Check the appropriate box below if the Form 8-K filing is intended to simultaneously satisfy the filing obligation of the registrant under any of the following provisions:

☐    Written communications pursuant to Rule 425 under the Securities Act (17 CFR 230.425)

    Soliciting material pursuant to Rule 14a-12 under the Exchange Act (17 CFR 240.14a-12)

☐    Pre-commencement communications pursuant to Rule 14d-2(b) under the Exchange Act (17 CFR 240.14d-2(b))

☐    Pre-commencement communications pursuant to Rule 13e-4(c) under the Exchange Act (17 CFR 240.13e-4(c))

Indicate by check mark whether the registrant is an emerging growth company as defined in Rule 405 of the Securities Act of 1933 (§230.405 of this chapter) or Rule 12b-2 of the Securities Exchange Act of 1934 (§240.12b-2 of this chapter).

Emerging growth company

If an emerging growth company, indicate by check mark if the registrant has elected not to use the extended transition period for complying with any new or revised financial accounting standards provided pursuant to Section 13(a) of the Exchange Act.☐


ITEM 1.01 ENTRY INTO A MATERIAL DEFINITIVE AGREEMENT

The information in this Report set forth under Items 2.01 and 2.03 is incorporated herein by reference into this Item 1.01.

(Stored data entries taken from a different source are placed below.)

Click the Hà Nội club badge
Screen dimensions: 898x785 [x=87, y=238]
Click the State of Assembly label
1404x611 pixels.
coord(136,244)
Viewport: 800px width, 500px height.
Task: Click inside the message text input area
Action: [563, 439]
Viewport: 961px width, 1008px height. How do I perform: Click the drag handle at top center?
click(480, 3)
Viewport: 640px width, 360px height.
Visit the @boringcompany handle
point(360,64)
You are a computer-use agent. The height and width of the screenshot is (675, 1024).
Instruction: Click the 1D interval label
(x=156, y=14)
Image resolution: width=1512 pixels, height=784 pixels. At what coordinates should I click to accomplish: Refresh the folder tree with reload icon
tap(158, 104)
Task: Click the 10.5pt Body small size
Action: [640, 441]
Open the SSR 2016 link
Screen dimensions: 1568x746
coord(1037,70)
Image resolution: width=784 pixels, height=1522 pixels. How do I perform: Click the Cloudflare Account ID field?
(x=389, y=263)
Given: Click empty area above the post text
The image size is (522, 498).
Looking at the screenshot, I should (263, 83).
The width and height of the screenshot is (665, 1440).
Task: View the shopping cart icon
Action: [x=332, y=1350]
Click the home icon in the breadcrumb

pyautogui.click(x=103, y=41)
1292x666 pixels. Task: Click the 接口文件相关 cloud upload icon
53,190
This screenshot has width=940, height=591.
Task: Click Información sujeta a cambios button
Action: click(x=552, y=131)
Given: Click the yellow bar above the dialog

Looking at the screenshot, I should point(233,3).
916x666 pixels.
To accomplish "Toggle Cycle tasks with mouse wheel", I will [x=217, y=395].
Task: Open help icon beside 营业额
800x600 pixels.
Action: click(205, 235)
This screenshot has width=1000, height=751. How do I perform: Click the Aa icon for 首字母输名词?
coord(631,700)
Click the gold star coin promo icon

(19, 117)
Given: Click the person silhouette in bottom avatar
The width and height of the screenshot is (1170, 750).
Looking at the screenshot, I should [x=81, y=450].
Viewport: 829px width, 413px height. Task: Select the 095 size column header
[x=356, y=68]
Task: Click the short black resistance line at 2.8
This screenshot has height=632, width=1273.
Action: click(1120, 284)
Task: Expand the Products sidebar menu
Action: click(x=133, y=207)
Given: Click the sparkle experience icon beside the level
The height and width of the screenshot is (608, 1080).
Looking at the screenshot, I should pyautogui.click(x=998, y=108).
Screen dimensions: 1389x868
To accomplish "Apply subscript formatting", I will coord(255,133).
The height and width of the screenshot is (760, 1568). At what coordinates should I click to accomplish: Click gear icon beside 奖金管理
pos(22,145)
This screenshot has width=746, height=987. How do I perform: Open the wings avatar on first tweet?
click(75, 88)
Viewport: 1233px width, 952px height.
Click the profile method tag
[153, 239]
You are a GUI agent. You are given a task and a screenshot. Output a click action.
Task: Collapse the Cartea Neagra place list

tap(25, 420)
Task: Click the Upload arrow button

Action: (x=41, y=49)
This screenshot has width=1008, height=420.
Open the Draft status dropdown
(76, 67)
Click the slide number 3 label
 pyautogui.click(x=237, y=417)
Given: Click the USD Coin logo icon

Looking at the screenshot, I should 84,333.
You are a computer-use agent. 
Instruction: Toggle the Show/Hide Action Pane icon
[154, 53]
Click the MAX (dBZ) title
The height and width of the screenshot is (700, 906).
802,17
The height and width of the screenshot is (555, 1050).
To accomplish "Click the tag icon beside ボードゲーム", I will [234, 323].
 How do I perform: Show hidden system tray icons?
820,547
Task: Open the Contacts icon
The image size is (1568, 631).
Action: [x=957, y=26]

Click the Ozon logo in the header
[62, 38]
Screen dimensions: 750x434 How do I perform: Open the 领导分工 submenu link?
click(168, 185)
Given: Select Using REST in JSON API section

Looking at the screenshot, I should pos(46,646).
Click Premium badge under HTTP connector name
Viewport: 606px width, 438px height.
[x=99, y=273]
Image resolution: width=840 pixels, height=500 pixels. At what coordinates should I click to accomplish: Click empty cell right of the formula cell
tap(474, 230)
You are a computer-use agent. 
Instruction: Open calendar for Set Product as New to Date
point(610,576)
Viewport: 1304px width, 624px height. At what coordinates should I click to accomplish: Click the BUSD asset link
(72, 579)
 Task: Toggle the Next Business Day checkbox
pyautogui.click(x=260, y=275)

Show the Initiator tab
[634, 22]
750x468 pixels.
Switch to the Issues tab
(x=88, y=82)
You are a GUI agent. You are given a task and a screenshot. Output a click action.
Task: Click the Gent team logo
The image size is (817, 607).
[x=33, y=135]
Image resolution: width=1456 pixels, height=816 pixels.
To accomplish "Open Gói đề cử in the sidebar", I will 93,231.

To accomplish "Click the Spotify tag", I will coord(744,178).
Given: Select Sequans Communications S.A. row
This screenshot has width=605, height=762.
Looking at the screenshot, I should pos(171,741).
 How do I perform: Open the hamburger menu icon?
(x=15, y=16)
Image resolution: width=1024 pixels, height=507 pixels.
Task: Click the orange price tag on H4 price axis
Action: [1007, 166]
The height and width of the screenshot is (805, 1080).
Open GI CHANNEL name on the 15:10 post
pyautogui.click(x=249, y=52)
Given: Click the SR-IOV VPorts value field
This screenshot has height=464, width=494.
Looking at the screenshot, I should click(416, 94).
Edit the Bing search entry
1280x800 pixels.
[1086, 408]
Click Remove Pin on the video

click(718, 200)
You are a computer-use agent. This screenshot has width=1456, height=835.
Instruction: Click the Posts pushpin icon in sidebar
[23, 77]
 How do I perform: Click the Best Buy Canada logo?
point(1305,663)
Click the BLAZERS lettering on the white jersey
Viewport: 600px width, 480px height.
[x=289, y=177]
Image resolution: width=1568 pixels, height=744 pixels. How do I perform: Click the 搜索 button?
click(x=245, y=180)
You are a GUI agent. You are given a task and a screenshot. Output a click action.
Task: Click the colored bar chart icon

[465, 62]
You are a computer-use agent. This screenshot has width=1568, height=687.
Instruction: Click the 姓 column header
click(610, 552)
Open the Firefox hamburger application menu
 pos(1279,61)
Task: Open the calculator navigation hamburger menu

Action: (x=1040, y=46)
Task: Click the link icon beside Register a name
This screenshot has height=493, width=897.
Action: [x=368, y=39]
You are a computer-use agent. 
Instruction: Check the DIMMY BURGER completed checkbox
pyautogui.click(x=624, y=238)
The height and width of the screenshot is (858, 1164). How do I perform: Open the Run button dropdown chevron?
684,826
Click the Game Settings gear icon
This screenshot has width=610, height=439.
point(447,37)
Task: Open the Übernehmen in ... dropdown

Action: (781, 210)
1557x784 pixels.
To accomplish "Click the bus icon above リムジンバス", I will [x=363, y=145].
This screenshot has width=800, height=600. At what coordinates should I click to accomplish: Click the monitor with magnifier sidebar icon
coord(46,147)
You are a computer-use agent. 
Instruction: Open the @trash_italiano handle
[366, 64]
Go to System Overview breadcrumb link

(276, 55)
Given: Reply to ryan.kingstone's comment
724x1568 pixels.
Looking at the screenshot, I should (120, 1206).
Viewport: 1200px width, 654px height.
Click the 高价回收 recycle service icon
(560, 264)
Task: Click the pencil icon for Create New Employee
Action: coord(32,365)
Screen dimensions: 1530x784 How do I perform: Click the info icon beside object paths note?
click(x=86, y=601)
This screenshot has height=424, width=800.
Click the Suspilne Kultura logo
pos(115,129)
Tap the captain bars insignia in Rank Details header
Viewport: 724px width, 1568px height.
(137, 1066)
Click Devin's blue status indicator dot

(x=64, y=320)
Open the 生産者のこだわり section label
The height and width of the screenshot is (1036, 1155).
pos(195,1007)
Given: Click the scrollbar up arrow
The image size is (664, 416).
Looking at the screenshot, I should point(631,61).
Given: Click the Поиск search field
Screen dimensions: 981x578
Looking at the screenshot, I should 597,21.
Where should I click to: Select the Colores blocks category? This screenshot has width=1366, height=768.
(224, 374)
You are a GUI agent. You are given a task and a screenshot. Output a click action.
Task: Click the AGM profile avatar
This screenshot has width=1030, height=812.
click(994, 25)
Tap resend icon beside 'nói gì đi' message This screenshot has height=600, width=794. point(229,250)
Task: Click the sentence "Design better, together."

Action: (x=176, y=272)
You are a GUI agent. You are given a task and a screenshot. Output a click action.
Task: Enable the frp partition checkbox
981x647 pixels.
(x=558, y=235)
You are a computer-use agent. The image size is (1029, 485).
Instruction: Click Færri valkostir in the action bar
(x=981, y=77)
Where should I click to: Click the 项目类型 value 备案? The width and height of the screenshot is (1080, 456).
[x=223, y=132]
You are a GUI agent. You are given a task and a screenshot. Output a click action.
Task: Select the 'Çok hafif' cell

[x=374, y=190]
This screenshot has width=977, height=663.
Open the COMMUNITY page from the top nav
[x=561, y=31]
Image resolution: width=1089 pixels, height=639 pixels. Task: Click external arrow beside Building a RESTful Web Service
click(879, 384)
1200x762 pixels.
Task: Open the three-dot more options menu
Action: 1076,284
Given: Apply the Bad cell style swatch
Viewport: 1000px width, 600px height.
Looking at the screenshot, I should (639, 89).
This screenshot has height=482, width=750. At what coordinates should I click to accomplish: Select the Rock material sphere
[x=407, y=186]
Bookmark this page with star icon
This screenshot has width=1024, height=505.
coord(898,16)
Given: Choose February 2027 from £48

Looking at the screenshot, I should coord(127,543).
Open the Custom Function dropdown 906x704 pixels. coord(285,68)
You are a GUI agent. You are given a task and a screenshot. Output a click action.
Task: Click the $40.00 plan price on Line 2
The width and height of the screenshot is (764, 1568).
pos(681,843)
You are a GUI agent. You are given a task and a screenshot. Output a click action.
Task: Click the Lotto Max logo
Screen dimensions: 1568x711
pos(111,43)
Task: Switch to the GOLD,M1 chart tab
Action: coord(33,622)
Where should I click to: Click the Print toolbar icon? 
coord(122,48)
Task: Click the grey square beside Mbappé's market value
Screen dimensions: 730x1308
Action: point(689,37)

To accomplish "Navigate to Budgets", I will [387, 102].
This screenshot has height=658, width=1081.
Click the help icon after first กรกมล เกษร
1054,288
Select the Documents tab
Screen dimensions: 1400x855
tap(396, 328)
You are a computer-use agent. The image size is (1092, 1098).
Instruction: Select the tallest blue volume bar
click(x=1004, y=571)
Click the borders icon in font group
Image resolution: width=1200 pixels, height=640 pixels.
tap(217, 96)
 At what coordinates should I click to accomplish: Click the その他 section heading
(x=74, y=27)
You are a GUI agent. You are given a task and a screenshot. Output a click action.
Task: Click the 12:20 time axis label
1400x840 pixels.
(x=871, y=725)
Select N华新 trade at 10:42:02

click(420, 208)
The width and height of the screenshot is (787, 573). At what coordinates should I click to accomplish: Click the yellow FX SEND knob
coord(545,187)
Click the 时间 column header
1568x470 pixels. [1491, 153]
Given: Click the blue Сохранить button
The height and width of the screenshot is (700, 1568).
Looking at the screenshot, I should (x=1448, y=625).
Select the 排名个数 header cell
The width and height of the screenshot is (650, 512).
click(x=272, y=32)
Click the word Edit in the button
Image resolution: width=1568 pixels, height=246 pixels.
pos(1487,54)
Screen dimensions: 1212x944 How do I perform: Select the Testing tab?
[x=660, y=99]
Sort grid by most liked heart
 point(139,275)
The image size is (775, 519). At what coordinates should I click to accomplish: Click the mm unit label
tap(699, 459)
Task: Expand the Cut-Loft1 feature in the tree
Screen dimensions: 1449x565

ITEM 2.01 COMPLETION OF ACQUISITION OR DISPOSITION OF ASSETS

Second Amended and Restated Contribution Agreement – Hilton Garden Inn Houston Bush Intercontinental Airport – Houston, Texas

As previously disclosed in a Current Report on Form 8-K filed by Lodging Fund REIT III, Inc. (the “Company”) on April 7, 2021, the Company, through its operating partnership subsidiary Lodging Fund REIT III OP, LP (the “Operating Partnership”), entered into a Legendary Equity Preservation UPREIT (Pat. Pend.) Amended and Restated Contribution Agreement with Houston-Hotel Partners, LLC and Houston Land Partners, LLC (collectively, the “Contributor”), dated as of April 1, 2021 (as amended prior to August 3, 2021, the “Amended Contribution Agreement”), pursuant to which the Contributor agreed to contribute the 182-room Hilton Garden Inn Houston Bush Intercontinental Airport hotel in Houston, Texas (the “HGI Houston”) to the Operating Partnership.  The Contributor is not affiliated with the Company or Legendary Capital REIT III, LLC (the “Advisor”), the Company’s external advisor. On August 3, 2021, the Operating Partnership and the Contributor entered into a Second Amended and Restated Contribution Agreement (the “Second Amended Contribution Agreement”) which amended and restated the Amended Contribution Agreement. The aggregate contractual consideration under the Second Amended Contribution Agreement is $19,516,112 plus closing costs, subject to adjustment as provided in the Second Amended Contribution Agreement. The consideration consists of a new loan entered into by subsidiaries of the Operating Partnership with Legendary A-1 Bonds, LLC (the “Lender”) of $13 million secured by the HGI Houston (described in Item 2.03 below), the proceeds of which were used to pay off the existing loan obtained by the Contributor and secured by the HGI Houston (the “Existing Loan”) and the issuance by the Operating Partnership of 651,611.162 Series T Limited Units of the Operating Partnership.  Pursuant to the Second Amended Contribution Agreement, the Operating Partnership is responsible for up to $485,000 of certain closing costs to be agreed upon by the parties.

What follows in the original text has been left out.